Honorable Ralph R. Wallace, III Chairman Cultural and Historical Resources Committee Texas House of Representatives P.O. Box 2910 Austin, Texas 78769
Re: Whether federal employees are subject to the local hotel/motel occupancy t ax (RQ-1740)
Dear Representative Wallace:
You ask whether federal employees traveling on official business are exempt from the local hotel occupancy tax. Chapters 351 and 352 of the Tax Code authorize cities and certain counties to impose a local hotel occupancy tax
  on a person who, under a lease, concession, permit, right of access, license, contract, or agreement, pays for the use or possession or for the right to the use or possession of a room that is in a hotel, costs $2 or more each day, and is ordinarily used for sleeping.
Tax Code §§ 351.002(a), 352.002(a).
Attorney General Opinion WW-738 (1959) concluded in response to a similar question that officers and employees of the federal reserve bank while traveling on official business are subject to the state hotel occupancy tax now provided for in chapter 156 of the Tax Code. The opinion reasoned that under either of the two methods by which federal employees are reimbursed for their travel expenses — per diem or actual expenses — an employee contracting for a hotel room would do so in his private capacity and it would be upon the employee and not his employer, the federal reserve bank, that the hotel tax would be imposed. In contrast, the opinion noted, if the federal reserve bank had contracted directly with the hotel, imposition of the tax would violate the prohibition — based on the Supremacy Clause of the United States Constitution, article VI, section 2 — on a state's taxation of the federal government or its instrumentalities. See, e.g., Kern-Limerick, Inc. v. Shurlock, 347 U.S. 110 (1954); Alabama v. King and Boozer, 314 U.S. 1 (1941); McCulloch v. Maryland, 17 U.S. 316 (1819).
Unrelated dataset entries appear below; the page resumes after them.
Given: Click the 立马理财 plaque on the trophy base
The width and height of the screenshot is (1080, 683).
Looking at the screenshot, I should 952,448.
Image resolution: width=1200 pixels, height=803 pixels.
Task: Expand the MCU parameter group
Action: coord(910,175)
A 1976 decision of the United States comptroller general accords with the reasoning and result of Attorney General Opinion WW-738. 55 Comp.Gen. 1278, 1279 (1976). That ruling concluded that employees of the United States Department of the Interior, Bureau of Indian Affairs, were not exempt from a local hotel tax in Anchorage, Alaska.
Ordinarily, a Federal employee on official duty rents a hotel or motel room directly from the proprietor. The Government is in no sense a party to this arrangement with the establishment. In the absence of a specific State or local statute exempting room rentals to Federal employees from this tax, that employee is liable to pay it. That the government, via statute and regulations, may be obligated to reimburse that person for expenses incurred while away on official business does not affect that individual's liability for this tax. In this regard it is clear that the legal incidence of the tax is on the employee, and not on the Government, and that when the Government pays a per diem or actual expenses allowance, it is not paying the tax but reimbursing the employee for the employee's total expenses. That is, by statute and regulation the Government has agreed, in effect, to accept the economic burden of a tax imposed not on it but on its employees. We therefore conclude that under such circumstances, Government employees may not assert the Government's exemption from the payment of State and local taxes levied upon motel and hotel rooms.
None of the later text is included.